Artist Trust is working to expand the awareness, discussion and management related to archiving and documenting artwork through the support of Joan Mitchell Foundation’s Creating a Living Legacy (CALL) program. The following information is excerpted from the CALL program’s support materials and provided as a resource for visual artists seeking legacy planning and archiving information.
Provide an overview of your work. It is critical that anyone helping you to create a record-keeping system be knowledgeable about your work. It is also critical that your archive be organized in a way that is logical to you. Take the time to write a guide outlining the series or themes of your artwork so that you can create a structure appropriate for your archive.
Talk through your time line. When working with an Assistant, it can be useful to give them a sense of the timeline of your life and career. This may seem a bit awkward at first; however providing them with this overview is really a useful tool in giving the Assistant a sense of which artworks belong to specific points of your life.

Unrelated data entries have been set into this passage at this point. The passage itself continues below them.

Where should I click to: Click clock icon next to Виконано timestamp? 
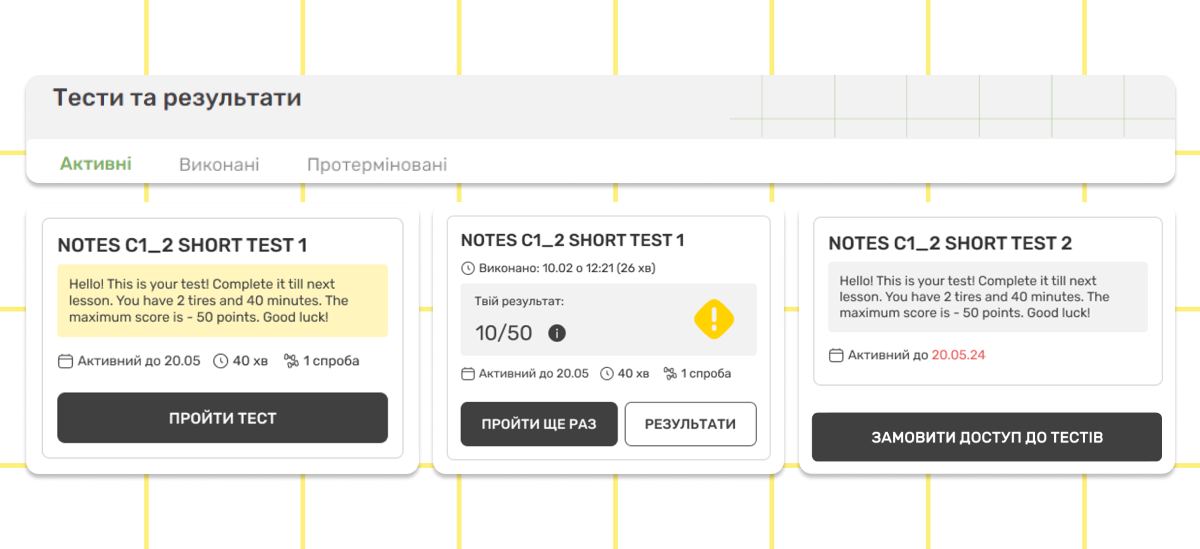coord(467,268)
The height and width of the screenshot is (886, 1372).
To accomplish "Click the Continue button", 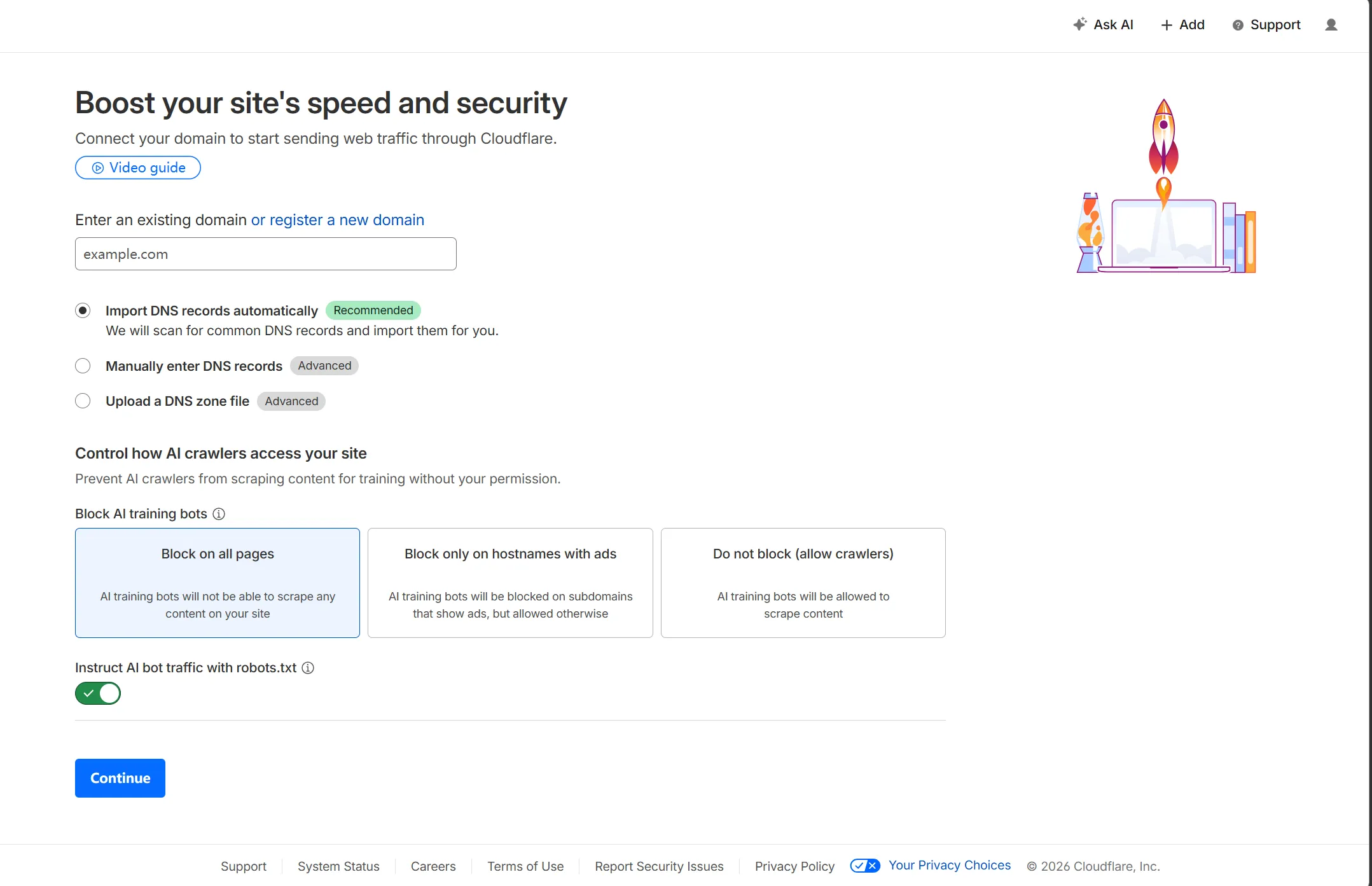I will [x=120, y=778].
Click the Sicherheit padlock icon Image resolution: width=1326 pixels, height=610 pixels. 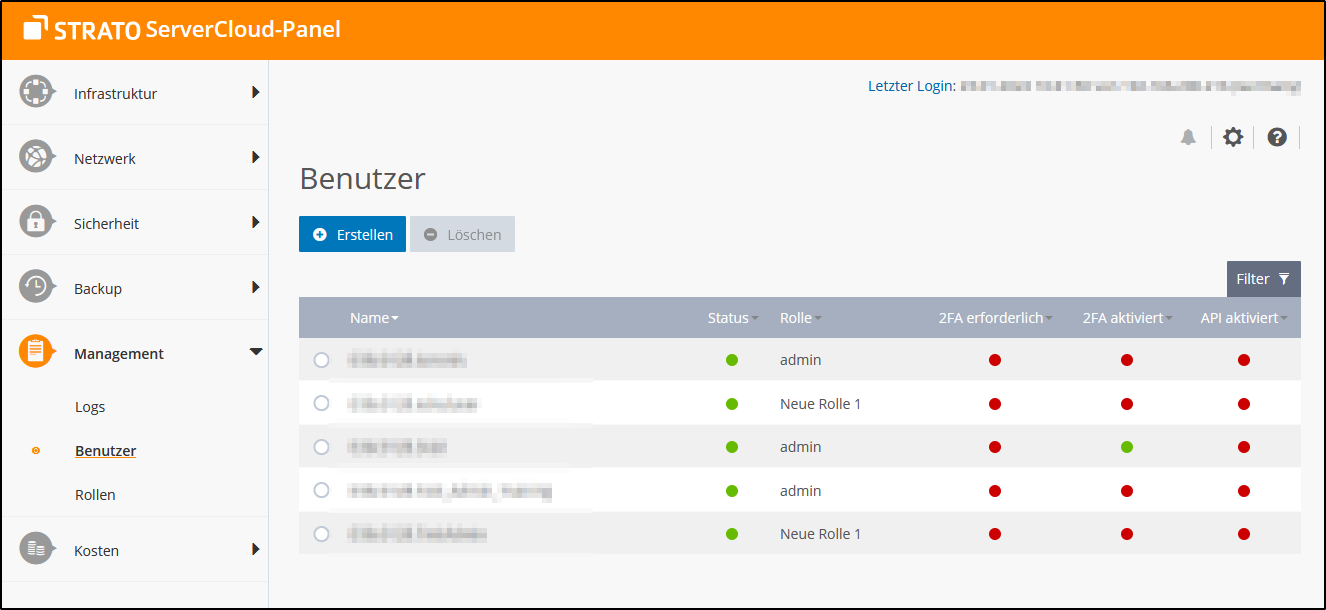[x=36, y=222]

Set realistic and regular goals. Work with your Assistant to set archiving goals; hold scheduled meetings to discuss your progress. Continue to have discussions about prioritizing critical artworks and artworks that can wait. Artwork for an upcoming show for instance, would need immediate documentation.
Have your Assistant keep a work log. The work log is another form of communication with the Assistant. This is especially useful when you are working with a team. This allows you to get a sense of what they are currently working on as well as any questions they might have for you, in addition to tracking timelines for tasks.
Set time aside to answer questions. The Assistant will need time to get to know your work. They will have more questions for you in the beginning. As the project evolves, a process will stabilize, and the goals will become clearer.
Stay involved. Make sure you know everything your Assistant knows.